On October 8, 2025, California Governor Gavin Newsom signed AB 1264, making his state the first in the nation to enact a law mandating the phase-out of the most harmful ultra-processed foods (UPFs) from K-12 school meals. This landmark legislation tasks the California Department of Public Health with crafting a definition of “ultra-processed foods of concern” by mid-2028, sets a timeline for gradual removal beginning in July 2029, and phases in full bans for school breakfasts and lunches by July 2035.
What qualifies as “ultra-processed foods”?
While defining ultra-processed foods has long been debated, California’s new law takes a rigorous stance: any food or beverage that contains artificial flavors, colors, thickeners, emulsifiers, non-nutritive sweeteners, or “surface-active agents,” combined with high levels of saturated fat, sodium, or added sugar, may be deemed a “food of concern.” Processed items like sodas, flavored milks, energy drinks, sugary cereals, packaged snacks, and many ready-to-eat meals are likely candidates.
Some processed items (for example, whole-grain bread, yogurt, or tofu) may fall into ambiguous territory depending on additives and formulation.
Timeline and compliance framework
- By mid-2028: The California Department of Public Health must publish regulations that formally define “ultra-processed foods of concern” and “restricted school foods.”
- July 2029 onward: Schools begin phased removal of those foods from breakfast and lunch menus.
- By July 2032: Food vendors will be prohibited from supplying those defined foods to schools.
- By July 2035: The law mandates a full ban on restricted UPFs in school breakfasts and lunches.
This phased approach is intended to allow time for menu redesign, supply chain adjustments, and infrastructure changes within school food systems.

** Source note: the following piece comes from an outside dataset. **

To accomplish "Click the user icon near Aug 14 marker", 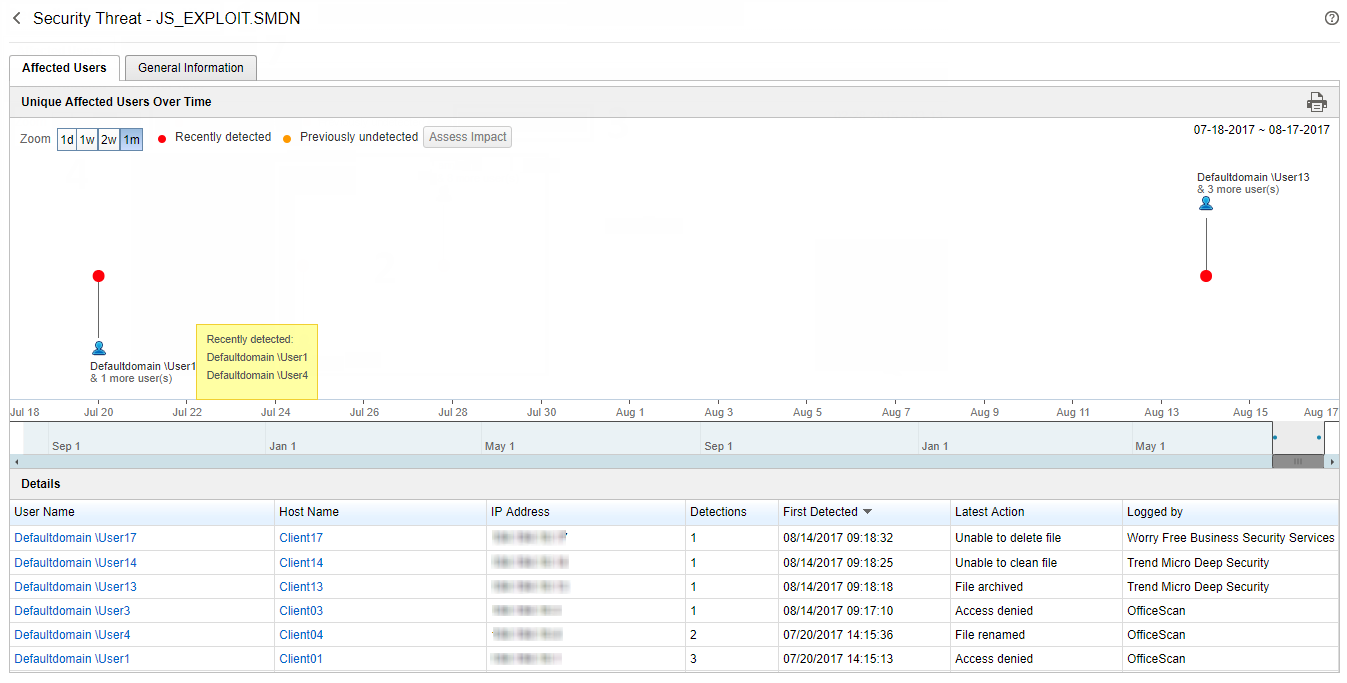I will click(1206, 203).
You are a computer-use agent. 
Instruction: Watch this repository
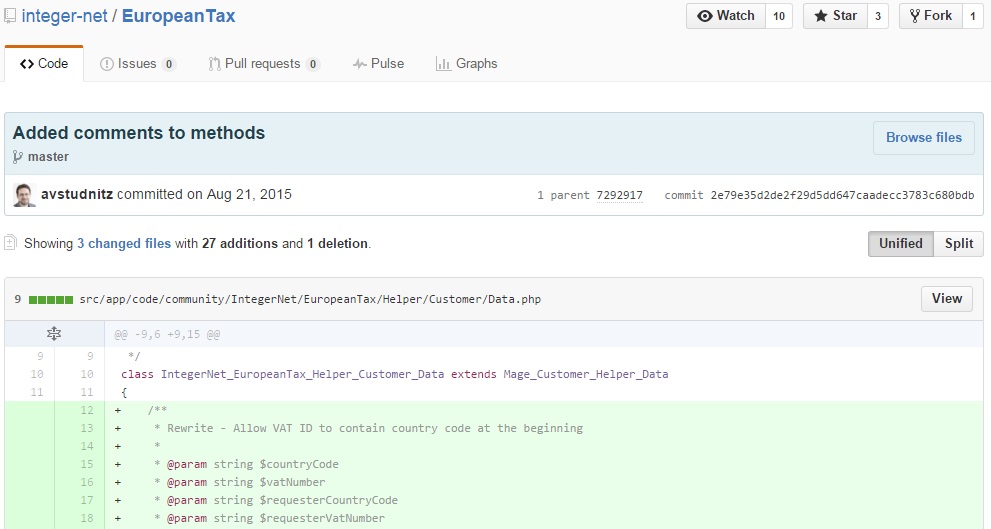[726, 16]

Health impacts — the driving rationale
Research over recent years has increasingly linked high consumption of ultra-processed foods with obesity, type 2 diabetes, cardiovascular disease, and some cancers. Children are especially vulnerable: studies suggest that more than half of U.S. caloric intake—for both children and adults—now comes from ultra-processed foods.
In California alone, school districts serve nearly one billion meals annually to students. Advocates argue that since many children rely on school meals for essential daily nutrition, the school environment becomes a pivotal place to influence healthier dietary habits.
State precedents and policy context
California has long taken aggressive steps in food and nutrition regulation. Prior to AB 1264, the state passed laws to ban synthetic food dyes and certain potentially harmful additives in school meals. In January 2025, Governor Newsom issued an executive order aimed at investigating ultra-processed food impacts and reducing them via state health programs.
Some observers see California’s new law as dovetailing with the federal “Make America Healthy Again” (MAHA) initiative pushed by Health and Human Services Secretary Robert F. Kennedy Jr., which emphasizes defining and regulating ultra-processed foods nationally.
Challenges, opposition, and implementation hurdles
Critics warn that the law’s definition may be overly broad, potentially stigmatizing benign processed foods like canned fruits or fortified grains. Others contend that school districts face budget constraints—increased labor, equipment, and ingredient costs—without direct funding support attached to the mandate.
However, some districts in California already implementing scratch-cooked menus and local sourcing report that costs have stabilized—or even decreased. In fact, testimony from school food service directors played a pivotal role in legislative support, showing practical models for transition.
Another challenge lies in enforcement: aligning vendor contracts, reworking procurement processes, retraining staff, and reshaping supply chains will require sustained administrative effort.
What this means nationally and for stakeholders
California’s pioneering move is expected to set a regulatory precedent. Other states may adopt similar bans, or follow California’s statutory definitions over time. Because California is the world’s fifth largest economy, industry stakeholders are watching closely: a shift in demand toward less processed ingredients could ripple across national supply chains.
For pharmaceutical, nutrition, and wellness communities, this law underscores a strengthening policy environment around preventive health and nutrition regulation. It also raises questions about how school nutrition policy interacts with broader public health, chronic disease burden, and equity.
Early signs and outlook
Some districts have already preemptively removed sugary cereals, flavored milks, prepackaged snacks, and highly processed desserts. Schools such as Morgan Hill Unified and Western Placer Unified are reported to have increased “from-scratch” cooking up to 60% of their menus.
Going forward, the key metrics to monitor will include:
- Health outcomes in student populations (BMI, metabolic indicators)
- Cost impacts for school food services
- Vendor supply shifts and commodity demand
- Legislative or regulatory responses in other states
California’s bold legislation marks a turning point: a shift from merely regulating nutrients (like sugar or salt) toward regulating processing and additive burden. Whether this will deliver in improved health and equity—or strain food systems—remains to be seen. But one thing is clear: the ultra-processed foods ban in California schools has redefined the frontier of nutrition policy.